• [Estratto della fonte]:
——

La conquista del monte Bursayah e del vicino villaggio di Qastal, nella parte orientale di Afrin, vicino al villaggio di Azaz, rappresenta il primo successo strategico dell’avanzata turca nel cantone curdo di Afrin, a più di una settimana dall’inizio dell’attacco. Piccoli avanzamenti anche nella parte occidentale, con la cattura del villaggio di Ushagi, mentre il resto dell’area è difeso strenuamente dalle Sdf.
Il numero dei caduti è oggetto di una feroce lotta mediatica: fonti militari turche sostengono di aver eliminato oltre 600 militanti nelle fila di Ypg e Sdf, mentre le milizie curde sostengono di aver causato perdite di 350 elementi alla coalizione tra esercito turco e gruppi ribelli riuniti sotto la guida di Ankara con il nome di Esercito libero siriano (T-fsa).
L’Osservatorio siriano per i diritti umani ha invece stimato in circa 60 i decessi per ciascuna parte. Secondo le stime dell’organizzazione Airwars, che ha operato una minuziosa raccolta degli eventi, sono circa 55-60 i decessi tra i civili dall’inizio dei combattimento.
Ma l’esercito di Ankara non si fermerà ad Afrin, continuerà la sua avanzata nei territori controllati dai curdi.
“È necessario che gli Usa si ritirino immediatamente da Manbij. Devono tagliare ogni tipo di legame con i gruppi terroristici” a parlare non è una persona qualunque, ma bensì l ministro degli Esteri turco Mevlut Cavusoglu che, nemmeno troppo velatamente, minaccia gli Stati Uniti e svela ciò che era chiaro a tutti.

——

• [Obiettivo dell'esercizio]:
Copia dal testo sull'offensiva turca ad Afrin il passo che va da "La conquista del" fino a "libero siriano (T-fsa)." incluso.

• [Dati mostrati]:
——

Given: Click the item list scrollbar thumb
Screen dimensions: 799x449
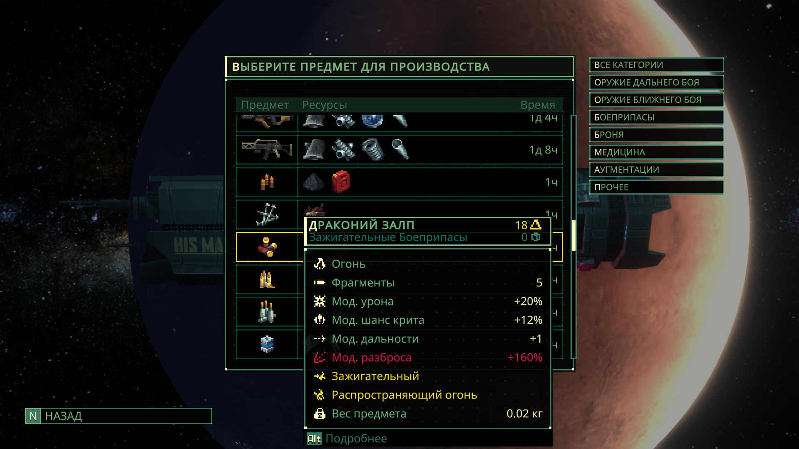Looking at the screenshot, I should coord(573,236).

——

• [Risposta finale]:
La conquista del monte Bursayah e del vicino villaggio di Qastal, nella parte orientale di Afrin, vicino al villaggio di Azaz, rappresenta il primo successo strategico dell’avanzata turca nel cantone curdo di Afrin, a più di una settimana dall’inizio dell’attacco. Piccoli avanzamenti anche nella parte occidentale, con la cattura del villaggio di Ushagi, mentre il resto dell’area è difeso strenuamente dalle Sdf.
Il numero dei caduti è oggetto di una feroce lotta mediatica: fonti militari turche sostengono di aver eliminato oltre 600 militanti nelle fila di Ypg e Sdf, mentre le milizie curde sostengono di aver causato perdite di 350 elementi alla coalizione tra esercito turco e gruppi ribelli riuniti sotto la guida di Ankara con il nome di Esercito libero siriano (T-fsa).